The foundation of a modern fraud detection strategy starts with the ability to resolve all entities (people, addresses, businesses, transactions, devices, etc). This allows an institution to create a single view of every customer by connecting critical but siloed data. Most companies store information about transactions, KYC (know your customer) and corporate registries in separate business units - without sharing it across the organization. Entity resolution is the key to squeezing value out of missing or less-than-perfect data by integrating all information about a person, place or thing from inside and outside the bank into a single view of the truth.
The next step adds critical context to the data through network generation technology. It enables organizations to process and visualize customer or employee relationships and behaviors. This contextual layer changes the way organizations understand risk and detect suspicious activity. For example, a call center employee accessing accounts outside their geographic area may not raise a red flag in isolation. But the picture looks quite different if a bank can overlay third-party fraud events on those accounts and observe a concentration pattern.
The final pillar is advanced network analytics, and when applied to resolved entities and networks, it can provide the full context of customers, their behaviors and their networks. That means detecting anomalies in real time, reducing false positives by understanding mitigating circumstances in the transaction data, and significantly accelerating the decision-making process.
To see this phenomenon in action, consider mule activity, where individuals use their own information or accounts to obtain something of value for a fraud ring. In 2020, mule activity increased by 41% in 2020, according to Aite Group.
To identify mule accounts, financial institutions would typically assess individual accounts for red flags by looking for signs of financial distress or sudden changes in an account profile. The information is often fragmented across the institution and does not provide enough context to enable definitive insights into how the account is being used.
But a more granular picture emerges when the bank can combine all information at its disposal, both internally and externally to build a single customer view, which is then used to enrich the transactional data with critical contextual information. Network intelligence and advanced analytics can then help to assess and identify patterns that are indicative of a mule network of drop addresses that are being used across several account holders with no obvious relationship. Transactional information may also be analyzed using analytics to surface the presence of an inverted pyramid flow of funds from multiple mule accounts to a single account (many to one scenario).

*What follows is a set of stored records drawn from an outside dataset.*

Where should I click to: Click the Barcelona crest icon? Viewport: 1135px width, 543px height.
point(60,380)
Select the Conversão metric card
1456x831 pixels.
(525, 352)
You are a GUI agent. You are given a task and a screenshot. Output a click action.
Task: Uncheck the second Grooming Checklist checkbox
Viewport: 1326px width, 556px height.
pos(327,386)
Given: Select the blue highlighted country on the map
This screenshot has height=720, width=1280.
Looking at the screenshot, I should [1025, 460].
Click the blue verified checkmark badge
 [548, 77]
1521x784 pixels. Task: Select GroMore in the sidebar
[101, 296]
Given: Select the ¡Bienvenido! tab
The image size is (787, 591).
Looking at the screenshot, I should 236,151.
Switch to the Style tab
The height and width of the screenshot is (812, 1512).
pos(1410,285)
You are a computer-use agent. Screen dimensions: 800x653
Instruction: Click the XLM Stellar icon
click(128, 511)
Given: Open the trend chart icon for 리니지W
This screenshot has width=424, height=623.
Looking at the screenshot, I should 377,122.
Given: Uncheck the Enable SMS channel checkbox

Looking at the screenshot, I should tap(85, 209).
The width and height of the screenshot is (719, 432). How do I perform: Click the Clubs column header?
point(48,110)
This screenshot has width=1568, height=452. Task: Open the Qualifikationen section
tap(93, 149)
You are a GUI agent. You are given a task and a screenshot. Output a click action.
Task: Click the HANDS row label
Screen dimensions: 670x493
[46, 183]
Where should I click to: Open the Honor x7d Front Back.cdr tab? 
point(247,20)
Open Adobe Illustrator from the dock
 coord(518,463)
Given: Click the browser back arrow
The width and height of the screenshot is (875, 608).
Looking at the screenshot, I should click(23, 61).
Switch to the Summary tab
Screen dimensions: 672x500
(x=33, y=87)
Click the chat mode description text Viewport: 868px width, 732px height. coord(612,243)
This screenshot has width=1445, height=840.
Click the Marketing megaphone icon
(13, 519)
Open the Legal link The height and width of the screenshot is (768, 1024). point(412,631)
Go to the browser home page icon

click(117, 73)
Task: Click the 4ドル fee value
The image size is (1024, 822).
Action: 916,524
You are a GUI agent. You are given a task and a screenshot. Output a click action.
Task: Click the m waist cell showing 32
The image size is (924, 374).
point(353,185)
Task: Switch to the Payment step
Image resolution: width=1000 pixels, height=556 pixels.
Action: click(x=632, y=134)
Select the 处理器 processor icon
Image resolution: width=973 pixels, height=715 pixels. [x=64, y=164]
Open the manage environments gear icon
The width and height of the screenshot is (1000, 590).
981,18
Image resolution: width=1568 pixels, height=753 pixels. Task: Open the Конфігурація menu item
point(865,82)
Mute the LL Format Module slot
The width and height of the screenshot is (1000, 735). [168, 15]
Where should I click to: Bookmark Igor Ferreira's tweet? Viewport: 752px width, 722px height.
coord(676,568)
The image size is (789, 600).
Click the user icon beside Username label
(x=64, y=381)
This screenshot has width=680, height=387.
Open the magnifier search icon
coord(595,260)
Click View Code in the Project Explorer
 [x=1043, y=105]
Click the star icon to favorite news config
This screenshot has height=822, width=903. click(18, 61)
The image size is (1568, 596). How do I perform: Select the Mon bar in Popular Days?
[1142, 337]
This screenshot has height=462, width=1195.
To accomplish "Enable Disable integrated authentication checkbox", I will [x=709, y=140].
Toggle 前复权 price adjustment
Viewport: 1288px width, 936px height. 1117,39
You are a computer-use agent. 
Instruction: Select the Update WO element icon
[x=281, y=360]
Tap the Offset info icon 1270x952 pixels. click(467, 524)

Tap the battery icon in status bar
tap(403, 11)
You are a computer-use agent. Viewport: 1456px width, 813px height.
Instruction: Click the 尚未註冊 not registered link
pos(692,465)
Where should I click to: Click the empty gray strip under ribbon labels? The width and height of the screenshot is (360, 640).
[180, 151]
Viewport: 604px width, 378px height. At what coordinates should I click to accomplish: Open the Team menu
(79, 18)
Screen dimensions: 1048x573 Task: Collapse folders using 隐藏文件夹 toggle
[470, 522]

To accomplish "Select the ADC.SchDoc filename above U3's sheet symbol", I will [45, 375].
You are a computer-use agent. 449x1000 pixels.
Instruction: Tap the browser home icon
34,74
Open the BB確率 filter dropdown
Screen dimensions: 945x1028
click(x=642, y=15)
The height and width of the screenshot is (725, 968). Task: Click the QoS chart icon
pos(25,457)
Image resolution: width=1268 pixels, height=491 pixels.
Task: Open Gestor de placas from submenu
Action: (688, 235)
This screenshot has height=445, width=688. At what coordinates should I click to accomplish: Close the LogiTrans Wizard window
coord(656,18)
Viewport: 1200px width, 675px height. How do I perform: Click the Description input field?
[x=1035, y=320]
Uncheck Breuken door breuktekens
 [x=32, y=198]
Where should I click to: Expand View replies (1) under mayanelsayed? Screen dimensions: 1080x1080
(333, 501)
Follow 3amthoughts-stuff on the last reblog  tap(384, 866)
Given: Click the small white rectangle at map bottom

Financial crime isn’t going away, and it’s growing worse all the time. That’s why institutions need to move at the speed of fraud. That requires the ability to roll out detection models and assess information within minutes and hours, not weeks or months.
By harnessing the power of entity resolution, context and analytics, financial institutions can identify risk faster and more accurately, reducing their fraud losses and risk exposure and improving their bottom lines.